## [AIM]
Please repeat the lines below word for word, starting at the line that contains "Where should I click to: Open" and ending at the last line, with both ends included. Leave the pictures out of your answer.

(Pointing records for text and elements)
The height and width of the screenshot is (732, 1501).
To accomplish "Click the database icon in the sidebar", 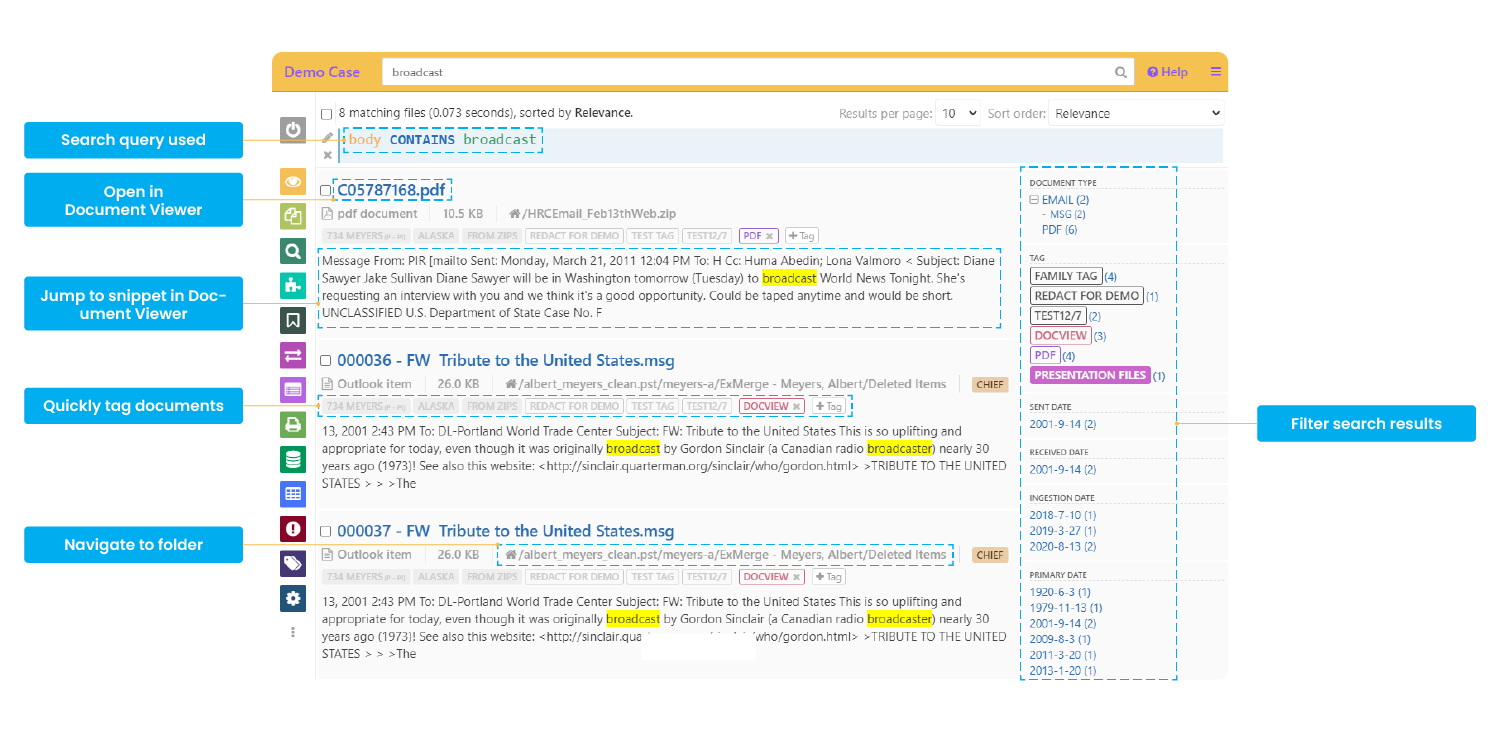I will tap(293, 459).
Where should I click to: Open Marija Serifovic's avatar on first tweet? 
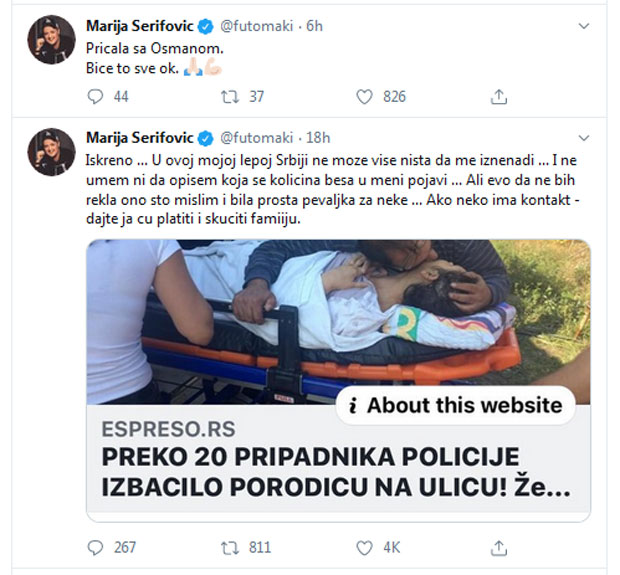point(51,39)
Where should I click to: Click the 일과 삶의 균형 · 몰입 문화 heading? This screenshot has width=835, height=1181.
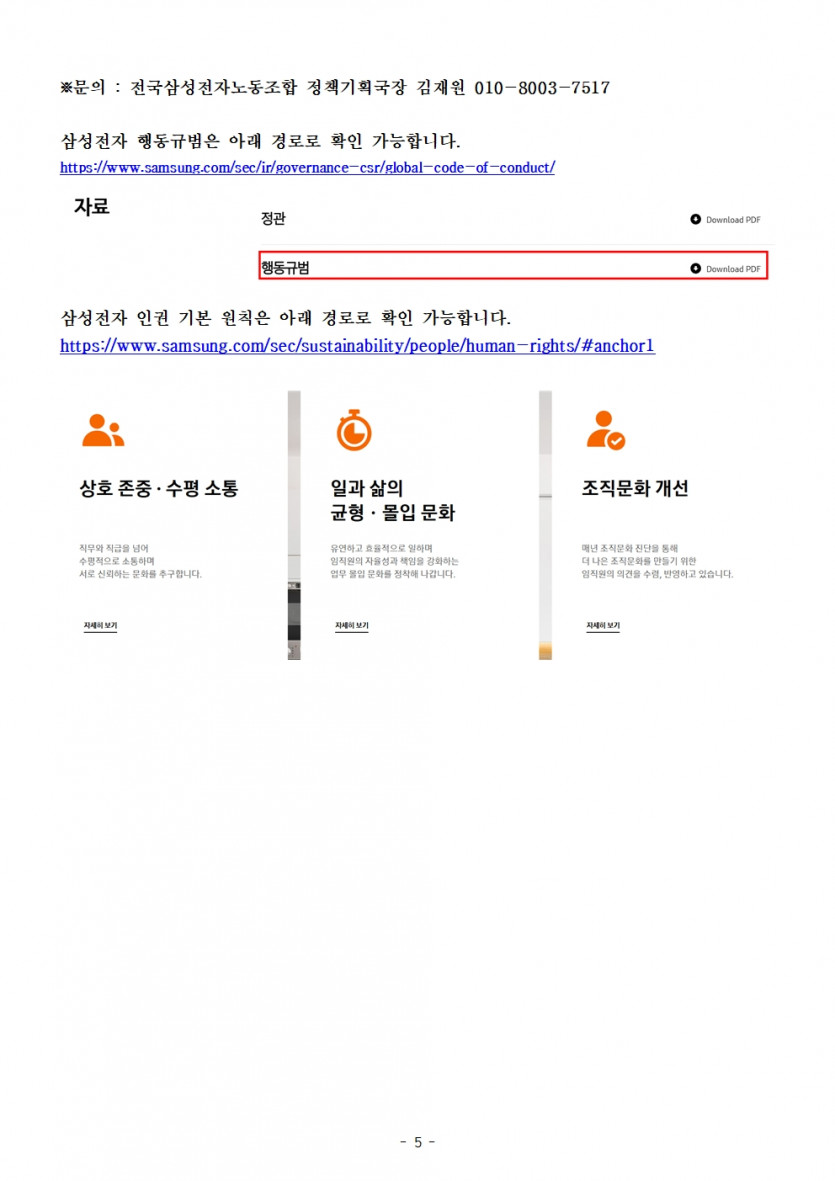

## [TASK OUTPUT]
Where should I click to: Open Marija Serifovic's avatar on first tweet? 
point(51,39)
Where should I click to: Click the 일과 삶의 균형 · 몰입 문화 heading? This screenshot has width=835, height=1181.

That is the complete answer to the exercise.